* **TEXTO APRESENTADO**
PERCEPÇÕES E SIGNIFICADOS DE DOULAS NA ATENÇÃO OBSTÉTRICA E NEONATAL NO PROCESSO DE PARTURIÇÃO

PERCEPÇÕES E SIGNIFICADOS DE DOULAS NA ATENÇÃO OBSTÉTRICA E NEONATAL NO PROCESSO DE PARTURIÇÃO

PERCEPTIONS AND MEANINGS OF DOULAS IN OBSTETRIC AND NEONATAL CARE IN THE PARTURITION PROCESS

PERCEPCIONES Y SIGNIFICADOS DE LAS DOULAS EN LA ATENCIÓN OBSTÉTRICA Y NEONATAL EN EL PROCESO DEL PARTO

Autores

Letícia Volpe Rezende. Enfermeira. Especialista em UTI. Mestranda no Programa de Pós-graduação stricto sensu em Atenção à Saúde da Universidade Federal do Triângulo Mineiro, Uberaba/MG, Brasil. ORCID: 0000-002-5140-4959

Thiago Dias. Enfermeiro. Especialista em Urgência e Trauma. Enfermeiro no Hospital de Clínicas (UFTM-Ebserh). Mestrando no Programa de Pós-graduação stricto sensu em Atenção à Saúde da Universidade Federal do Triângulo Mineiro, Uberaba/MG, Brasil. ORCID: 0000-0003-4343-2287

Maria Paula Custódio Silva. Enfermeira. Especialista em Neonatologia. Enfermeira no Hospital de Clínicas (UFTM-Ebserh). Mestre e Doutora pelo Programa de Pós-Graduação stricto sensu em Atenção à Saúde da Universidade Federal do Triângulo Mineiro, Uberaba/MG, Brasil. ORCID: 0000-0001-8694-1589

Mariana Torreglosa Ruiz. Enfermeira. Especialista em Enfermagem Obstétrica e Neonatal. Mestre em Enfermagem em Saúde Pública e Doutora em Ciências. Professora Adjunto IV do curso de graduação em Enfermagem da Universidade Federal do Triângulo Mineiro (UFTM) ORCID: 0000-0002-5199-7328

Jesislei Bonolo do Amaral Rocha. Enfermeira. Mestre em Enfermagem em Saúde Pública e Doutora em Atenção à Saúde. Professora Adjunto IV do curso de graduação em Enfermagem da Universidade Federal do Triângulo Mineiro (UFTM) ORCID: 0000-0002-0591-7972

Divanice Contim. Enfermeira. Especialista em Enfermagem e Obstetrícia. Mestre em Enfermagem e Doutora em Ciências. Professora Associada do curso de graduação em Enfermagem da Universidade Federal do Triângulo Mineiro (UFTM) ORCID: 0000-0001-5213-1465

RESUMO

Objetivo: Compreender percepções e significados de doulas na Atenção Obstétrica e Neonatal no processo de parturição. Método: Pesquisa qualitativa, descritiva, realizada entre outubro de 2021 a maio de 2022, com dez doulas. Utilizou-se a técnica de Snowball Sampling para composição amostral. Para coleta de dados foram utilizadas entrevistas semiestruturadas, analisadas por meio da técnica de análise textual discursiva. Resultados: Emergiram quatro categorias: porque escolher atuar como doula; a doula como fonte de conhecimento e empoderamento feminino; o trabalho da doula para a garantia de uma assistência digna à mulher; e as barreiras impostas à atuação da doula pela equipe multiprofissional. Conclusão: A doula causa uma ruptura no universo obstétrico hegemônico, pois ao mesmo tempo que sua prática remete ao apoio entre mulheres no processo de parturição, a sua ascensão representa uma frente contra o modelo atual de saúde centrado na doença, no profissional de saúde, em intervenções e no hospital.

* **INSTRUÇÕES DA TAREFA**
Dê continuidade ao artigo sobre a atuação de doulas no parto, começando logo após a última frase mostrada.

* **DADOS REGISTRADOS**
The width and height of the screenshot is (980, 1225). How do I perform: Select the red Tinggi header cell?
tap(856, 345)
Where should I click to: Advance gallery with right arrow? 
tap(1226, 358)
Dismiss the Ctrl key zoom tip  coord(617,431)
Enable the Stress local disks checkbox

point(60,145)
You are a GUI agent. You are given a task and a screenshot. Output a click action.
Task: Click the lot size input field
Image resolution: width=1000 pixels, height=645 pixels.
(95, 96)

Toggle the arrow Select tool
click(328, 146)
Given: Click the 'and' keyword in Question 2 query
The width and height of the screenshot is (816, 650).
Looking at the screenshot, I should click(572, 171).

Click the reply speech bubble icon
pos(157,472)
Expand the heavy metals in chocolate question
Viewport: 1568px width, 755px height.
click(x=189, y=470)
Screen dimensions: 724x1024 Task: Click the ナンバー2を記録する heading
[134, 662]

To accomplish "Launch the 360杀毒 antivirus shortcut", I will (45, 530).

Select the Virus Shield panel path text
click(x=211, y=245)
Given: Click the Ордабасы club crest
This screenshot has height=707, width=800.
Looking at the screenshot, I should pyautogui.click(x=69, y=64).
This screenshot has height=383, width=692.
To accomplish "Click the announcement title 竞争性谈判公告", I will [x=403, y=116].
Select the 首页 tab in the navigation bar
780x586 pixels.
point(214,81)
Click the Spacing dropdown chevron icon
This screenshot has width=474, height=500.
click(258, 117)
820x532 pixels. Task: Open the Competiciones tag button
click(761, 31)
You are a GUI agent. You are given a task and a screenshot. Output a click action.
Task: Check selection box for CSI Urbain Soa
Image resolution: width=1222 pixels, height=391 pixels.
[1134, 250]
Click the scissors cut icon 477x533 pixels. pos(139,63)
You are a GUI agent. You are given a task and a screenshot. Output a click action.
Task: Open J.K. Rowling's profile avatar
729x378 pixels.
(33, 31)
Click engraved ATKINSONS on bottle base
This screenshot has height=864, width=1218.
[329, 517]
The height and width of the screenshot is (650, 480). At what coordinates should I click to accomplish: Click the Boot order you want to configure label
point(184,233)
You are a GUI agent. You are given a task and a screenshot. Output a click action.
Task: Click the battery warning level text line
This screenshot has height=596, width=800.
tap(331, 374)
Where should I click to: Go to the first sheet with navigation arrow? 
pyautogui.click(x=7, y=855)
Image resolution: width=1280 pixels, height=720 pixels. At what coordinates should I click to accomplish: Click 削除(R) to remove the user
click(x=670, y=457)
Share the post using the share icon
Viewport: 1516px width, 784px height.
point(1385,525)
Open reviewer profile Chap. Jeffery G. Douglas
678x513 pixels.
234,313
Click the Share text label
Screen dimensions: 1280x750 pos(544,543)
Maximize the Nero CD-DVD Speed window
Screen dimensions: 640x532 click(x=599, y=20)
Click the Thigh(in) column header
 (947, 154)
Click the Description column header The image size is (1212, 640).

* **RESULTADO DA TAREFA**
DESCRITORES: Doulas; Parto; Assistência integral à saúde; Empoderamento; Saúde da mulher.

ABSTRACT

Objective: Understand perceptions and meanings of doulas in Obstetric and Neonatal Care in the parturition process. Method: Qualitative, descriptive research, carried out between October 2021 and May 2022, with ten doulas. The Snowball Sampling technique was used for sample composition. Semi-structured interviews were used to collect data, analyzed using the discursive textual analysis technique. Results: Four categories emerged: why choose to work as a doula; the doula as a source of knowledge and female empowerment; the work of the doula to guarantee dignified assistance to women; and the barriers imposed on the doula's performance by the multidisciplinary team. Conclusion: The doula causes a rupture in the hegemonic obstetric universe, because at the same time that its practice refers to support among women in the parturition process, its rise represents a front against the current health model centered on the disease, on the health professional, in interventions and in the hospital.

DESCRIPTORS: Doulas; Parturition; Comprehensive Health Care; Empowerment; Women's Health.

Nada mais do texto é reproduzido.